# AIM OF THE EXERCISE:
Copy out exactly the lines from the one containing "Click the Read More button" through the end of the records, and no pictures.

[Stored items]
-- Opening Marker --

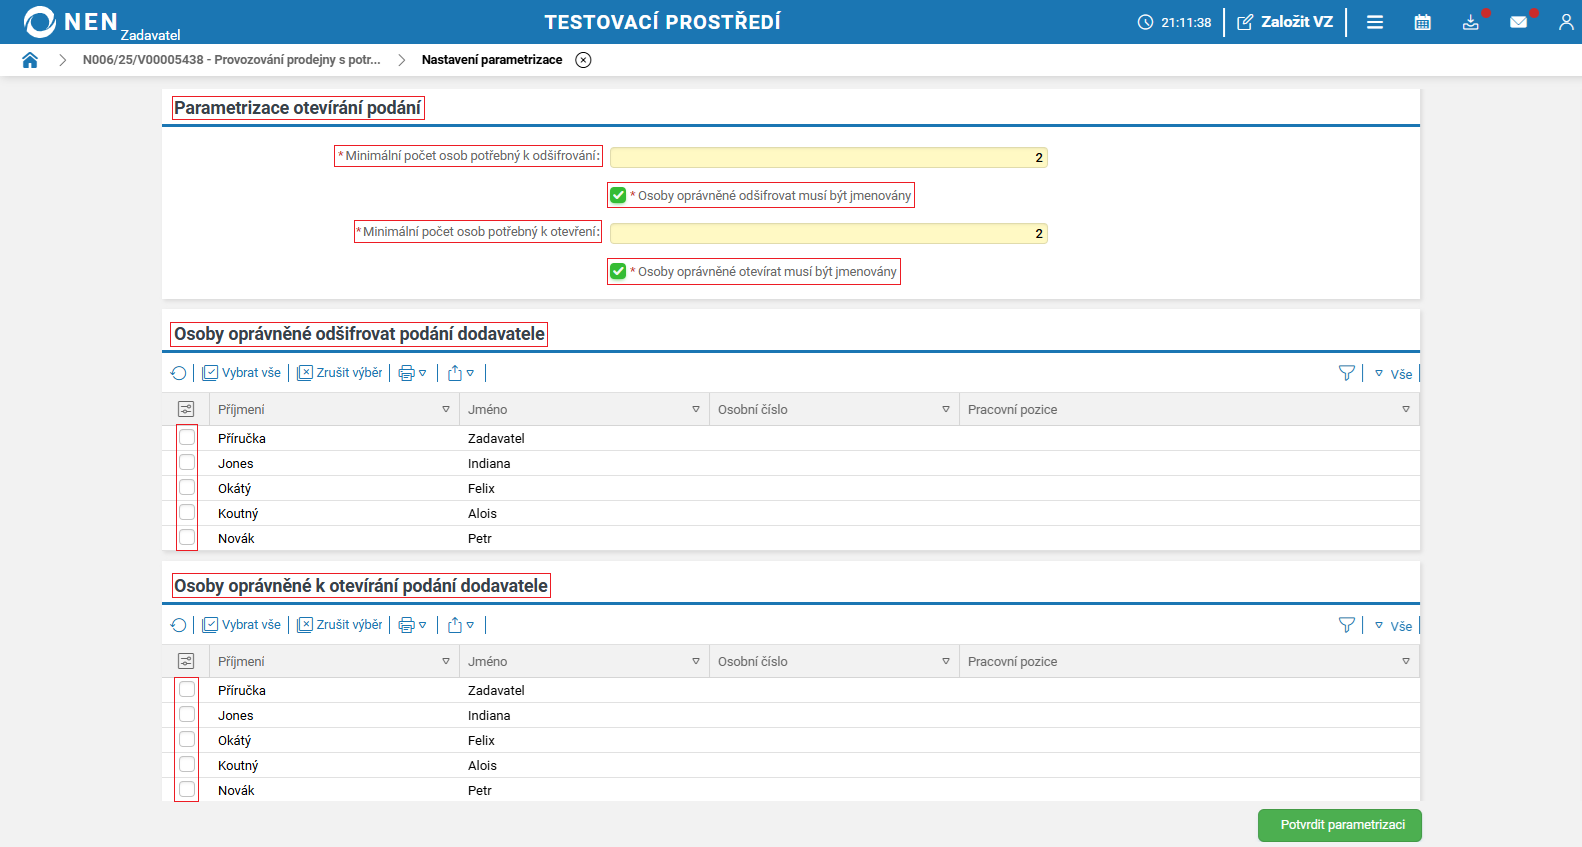Toggle 'Osoby oprávněné otevírat musí být jmenovány'
The width and height of the screenshot is (1582, 847).
coord(618,271)
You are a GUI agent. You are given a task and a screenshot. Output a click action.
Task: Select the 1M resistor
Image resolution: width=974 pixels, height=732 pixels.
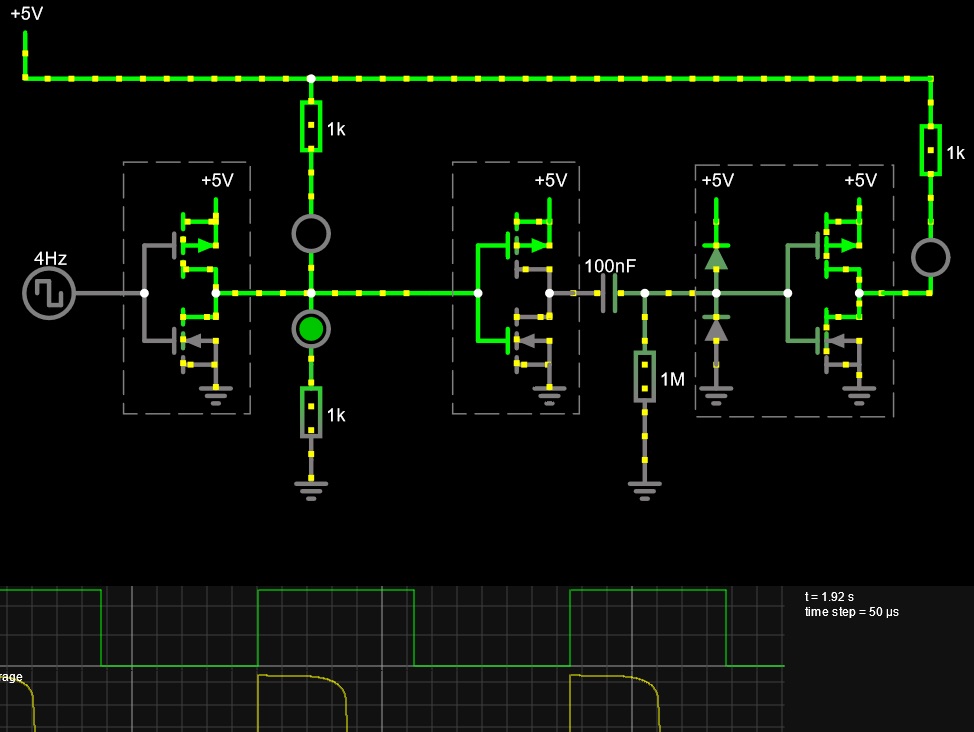(645, 377)
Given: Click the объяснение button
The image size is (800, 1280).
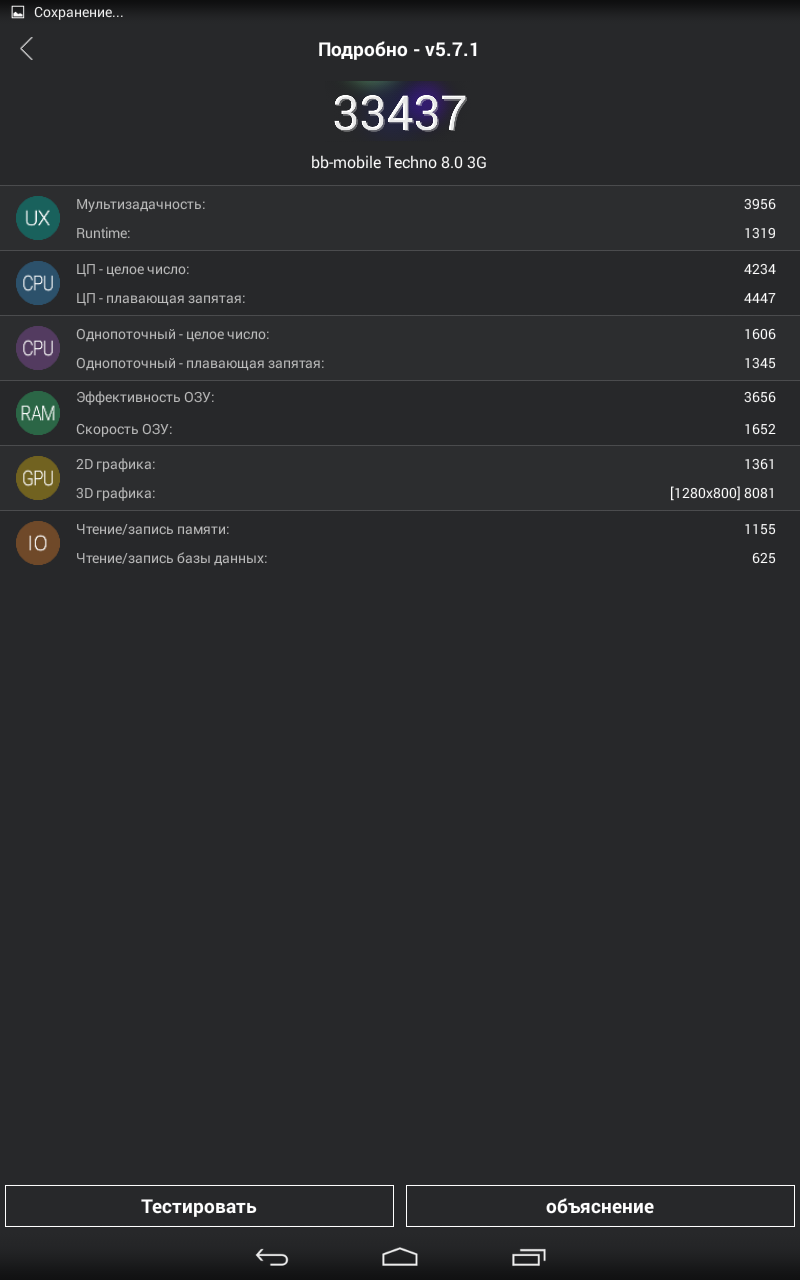Looking at the screenshot, I should (x=600, y=1206).

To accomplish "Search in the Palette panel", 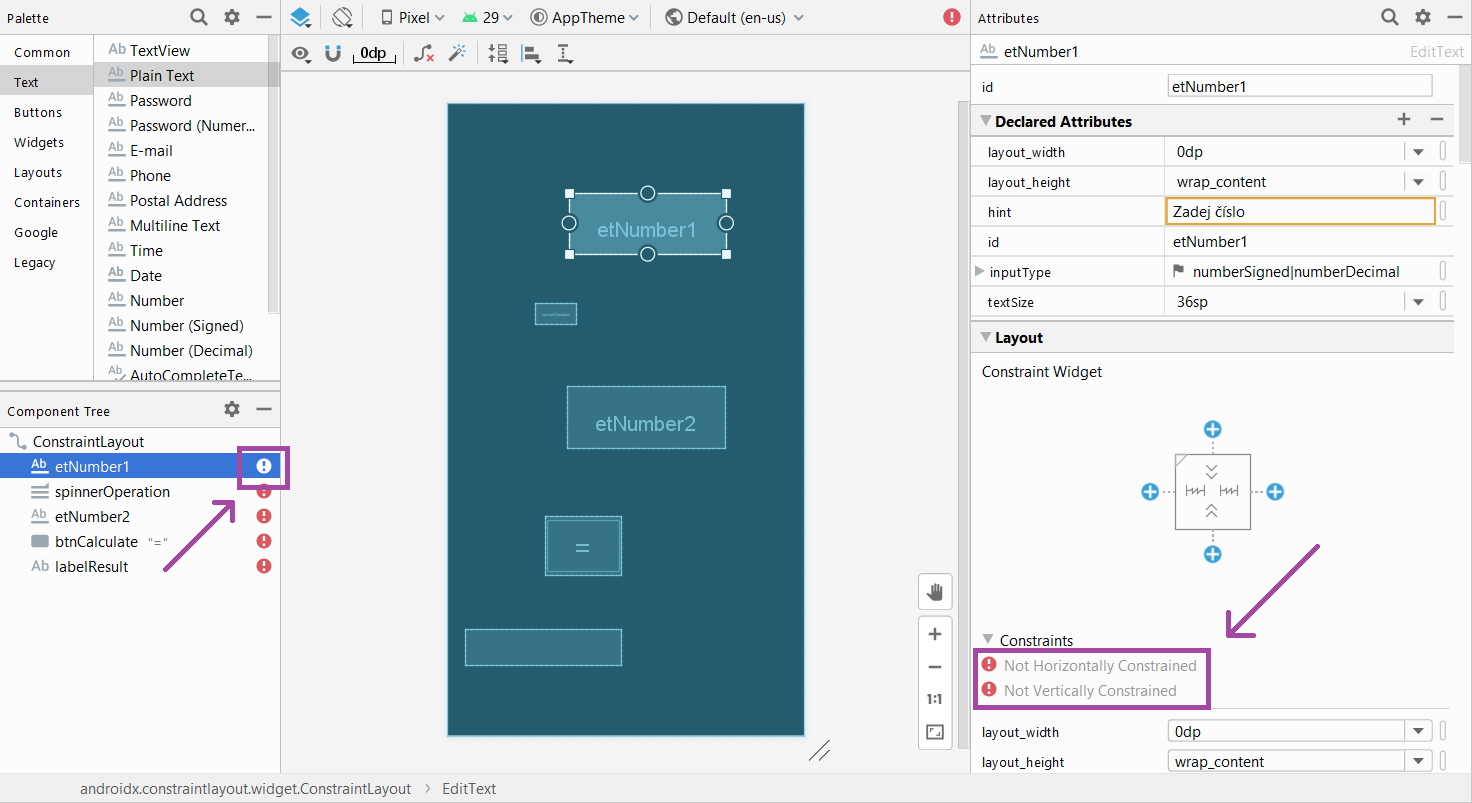I will (199, 17).
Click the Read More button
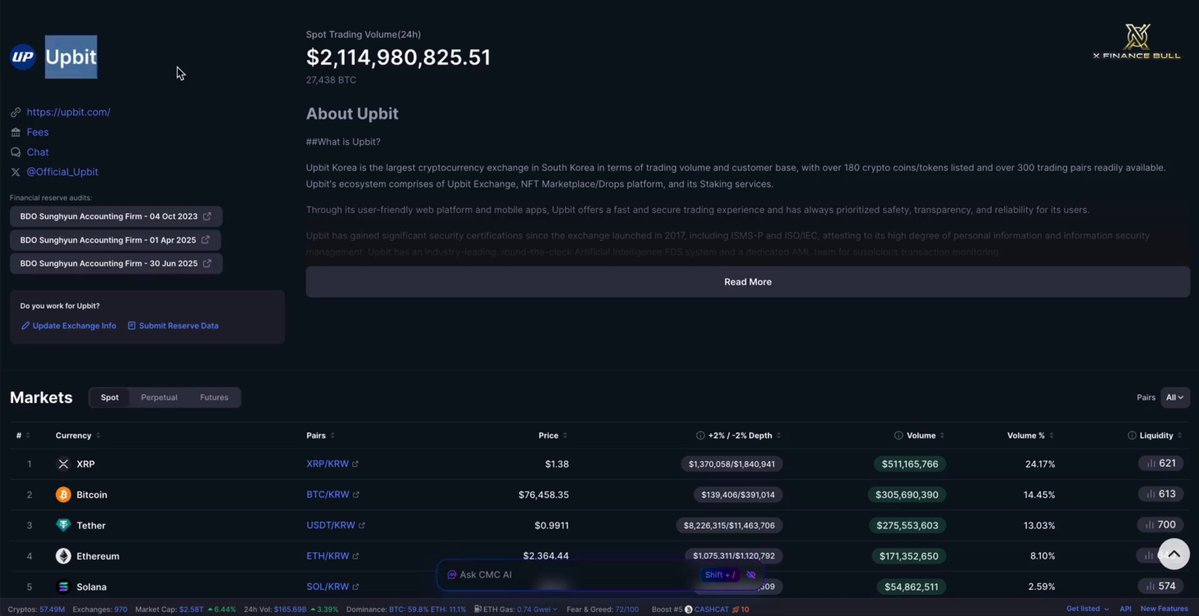This screenshot has width=1199, height=616. coord(748,282)
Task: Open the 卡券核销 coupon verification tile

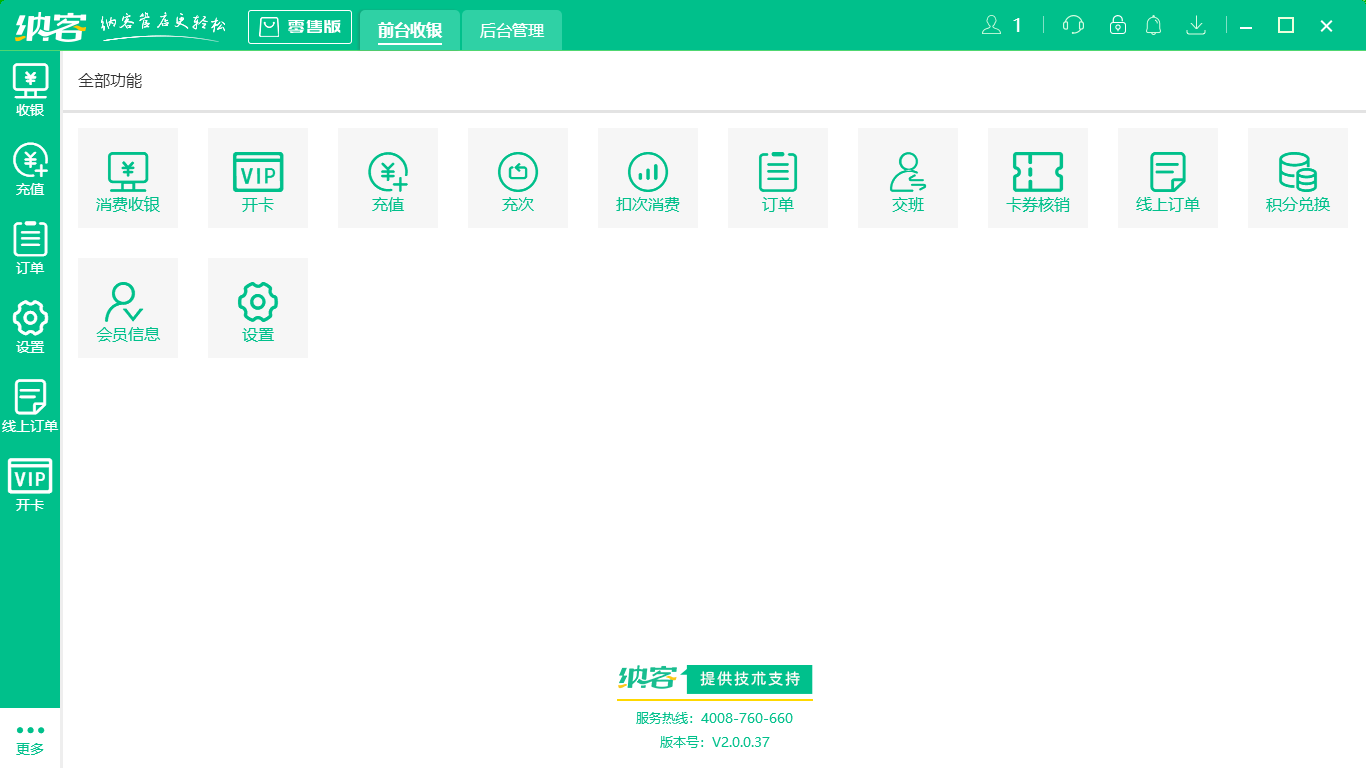Action: (1038, 178)
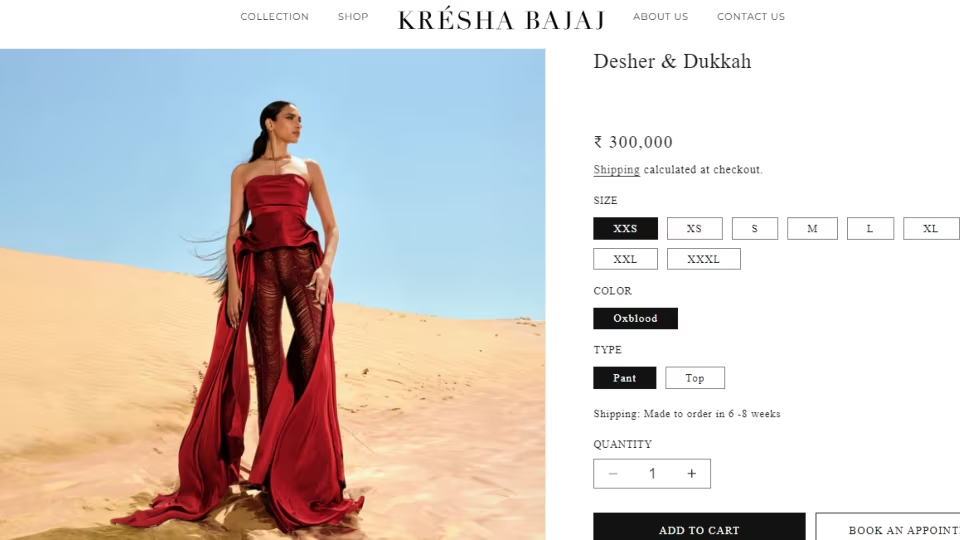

-- Closing Marker --

# SOLUTION TO THIS TASK:
Click the Read More button
This screenshot has width=1199, height=616. coord(748,282)
Task: Open the 卡券核销 coupon verification tile

Action: (1038, 178)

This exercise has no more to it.